## SELECTED TEXT:
Judging by the investor profile you returned, I’d place 23 percent of your portfolio in Treasury Inflation Protected Securities. I believe that most portfolios are improperly managed if they do not contain TIPS. I would put 67 percent of your portfolio in the following sectors: utilities, foreign infrastructure, natural resources, growth and income, emerging markets, small caps, bonds, gold and Asia/Far East. Finally, I’d invest the remaining 10 percent in a short-term, intermediate bond fund.

I always recommend TIPS, because they are a guaranteed hedge against inflation, and I am inarguably convinced that within the next three to five years, we will have 10 percent to 11 percent inflation, as bad as or worse than the inflation of the 1980-1981 period. TIPS are guaranteed to increase in value with inflation; they are guaranteed to pay interest on the increased values; they are guaranteed to be instantly marketable; and their value is unquestionably guaranteed by the government.

And as certain as I am that the sun will rise in the morning, I’m certain that the Obama health-care plan will, in the coming dozen years, add trillions of dollars to the U.S. deficit. This enormous addition to the deficit can be the catalyst that may cause inflation of tsunami-like proportions. I would sooner trust a sociopath about the future cost of health care then the bloviations of a politician. For most senators and congressmen, spending our tax dollars is a sexual experience. It’s an addiction; it’s in their genetic code; their nerve synapses are wired differently; and they are unable to help themselves.

Most of us know that the real costs of this health-care bill will exceed projected costs by orders of magnitude. The costs of every government involvement (Social Security; Medicaid/Medicare; the wars in Vietnam, Iraq and Afghanistan; Fannie Mae; defense procurement; the Post Office; the war on poverty and so much more) exceeded congressional projections by enormous numbers. You know it, I know it and your congressman knows it. The future costs of this health-care bill will explode your tax bill, become a monkey on the back of the national debt and will become the genesis of a virulent inflation spiral.

[Dataset entries]
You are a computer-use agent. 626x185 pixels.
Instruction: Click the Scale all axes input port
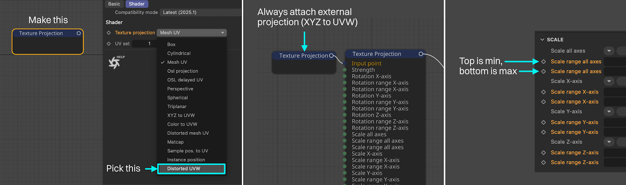[x=345, y=134]
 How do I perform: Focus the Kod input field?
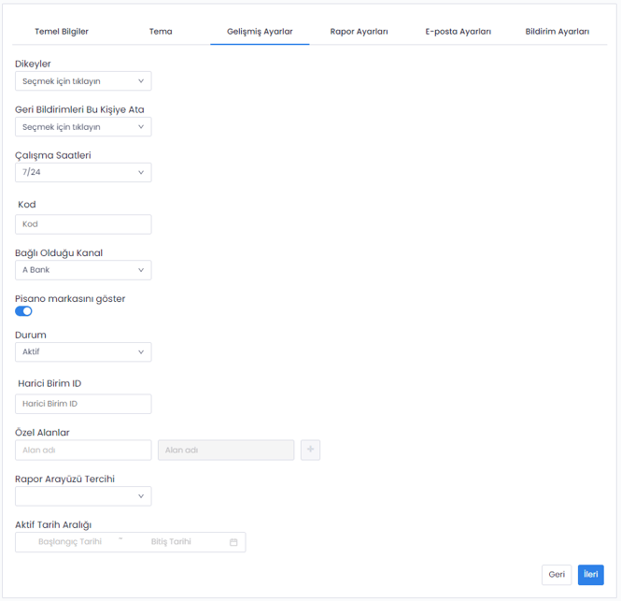pos(83,224)
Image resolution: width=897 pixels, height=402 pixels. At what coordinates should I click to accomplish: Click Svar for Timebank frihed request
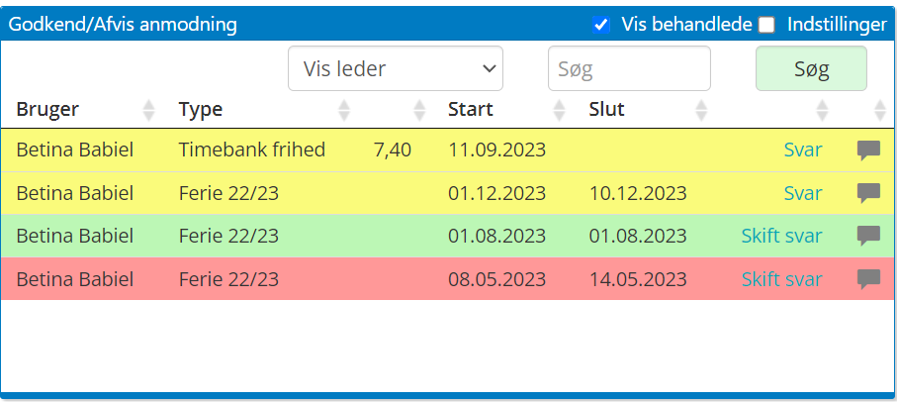click(802, 151)
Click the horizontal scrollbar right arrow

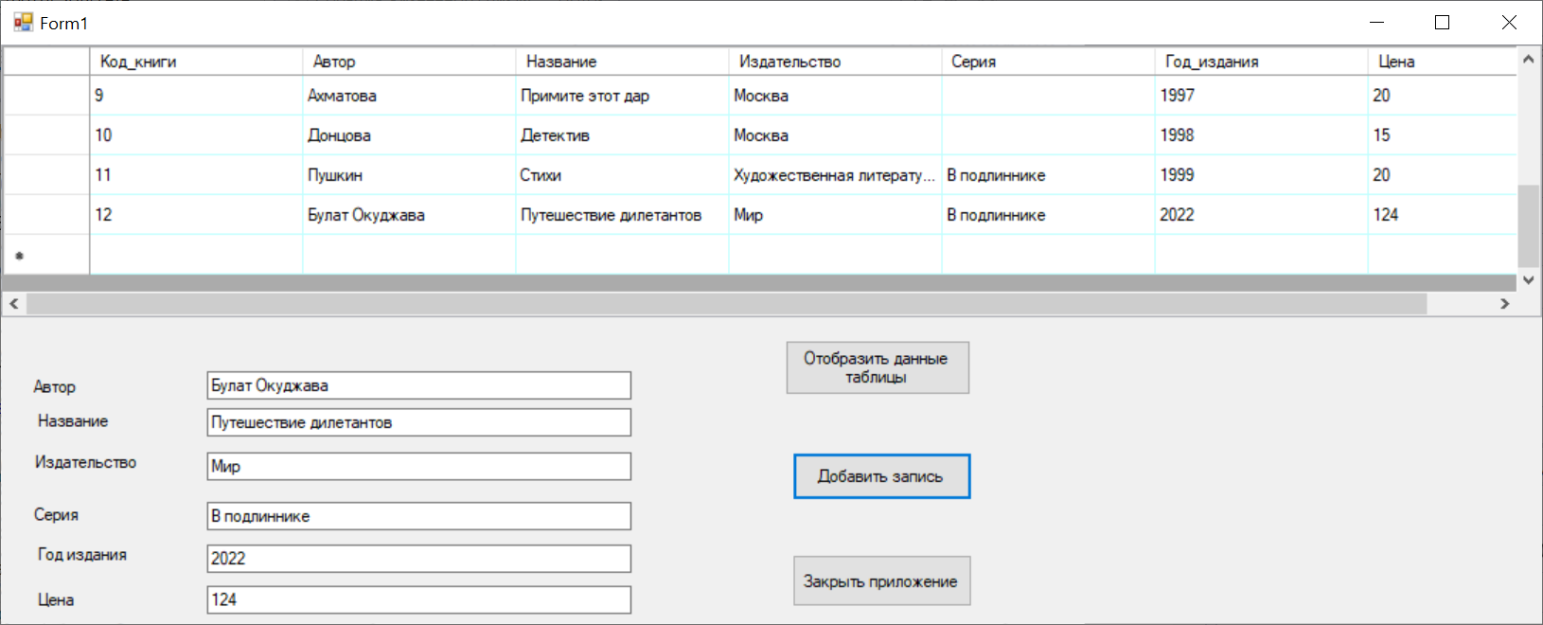1504,304
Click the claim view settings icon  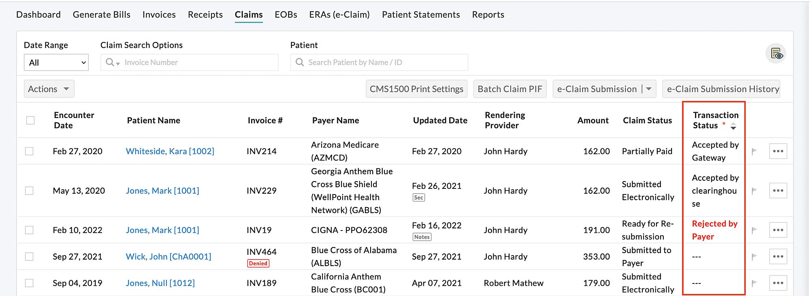click(x=776, y=54)
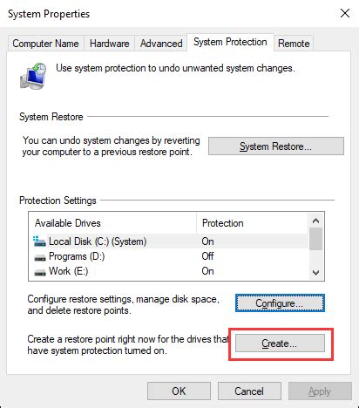The width and height of the screenshot is (359, 408).
Task: Select Local Disk (C:) (System) row
Action: (x=168, y=241)
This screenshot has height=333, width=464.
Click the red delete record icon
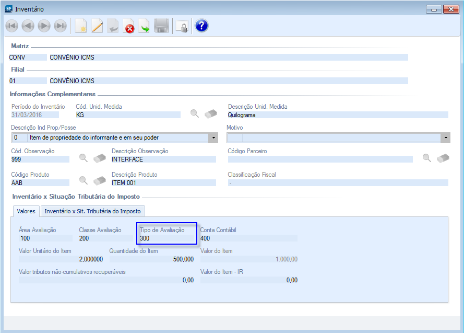point(128,26)
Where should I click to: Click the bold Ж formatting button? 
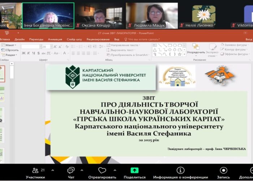coord(23,53)
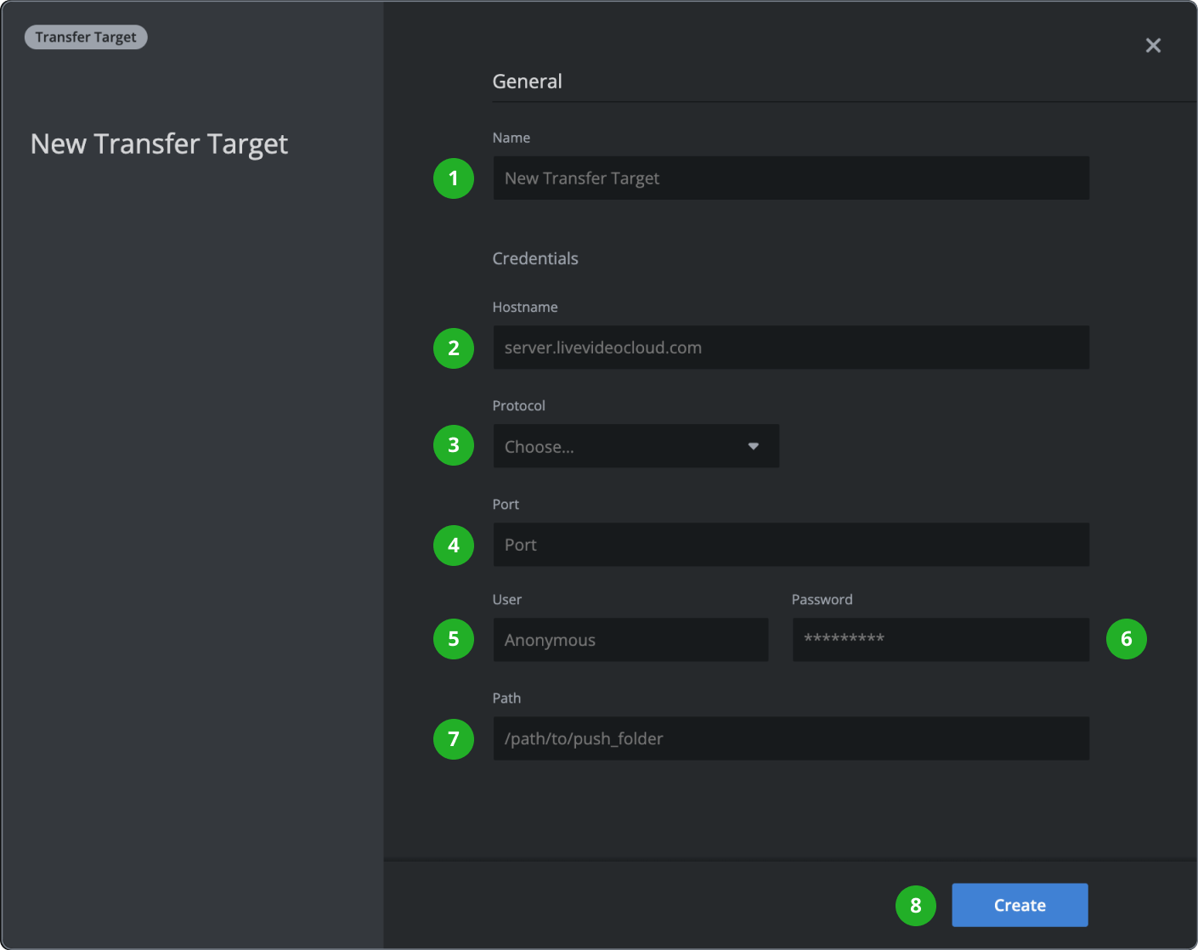Viewport: 1198px width, 950px height.
Task: Click the green number 6 marker
Action: (x=1126, y=639)
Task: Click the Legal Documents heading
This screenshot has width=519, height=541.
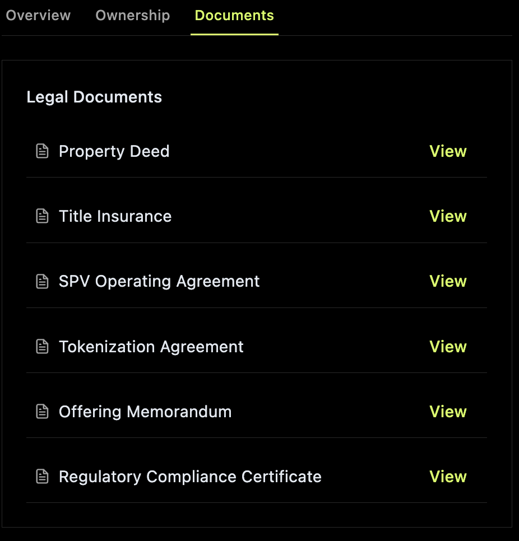Action: [94, 97]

## WHAT TO DO:
1. Reproduce the stretch of the TIPS column from "Judging by the" through "intermediate bond fund.".
2. According to the TIPS column, what rate of inflation does the writer expect within the next three to five years?

## ACTIVITY ANSWERS:
1.
Judging by the investor profile you returned, I’d place 23 percent of your portfolio in Treasury Inflation Protected Securities. I believe that most portfolios are improperly managed if they do not contain TIPS. I would put 67 percent of your portfolio in the following sectors: utilities, foreign infrastructure, natural resources, growth and income, emerging markets, small caps, bonds, gold and Asia/Far East. Finally, I’d invest the remaining 10 percent in a short-term, intermediate bond fund.

2. 10 percent to 11 percent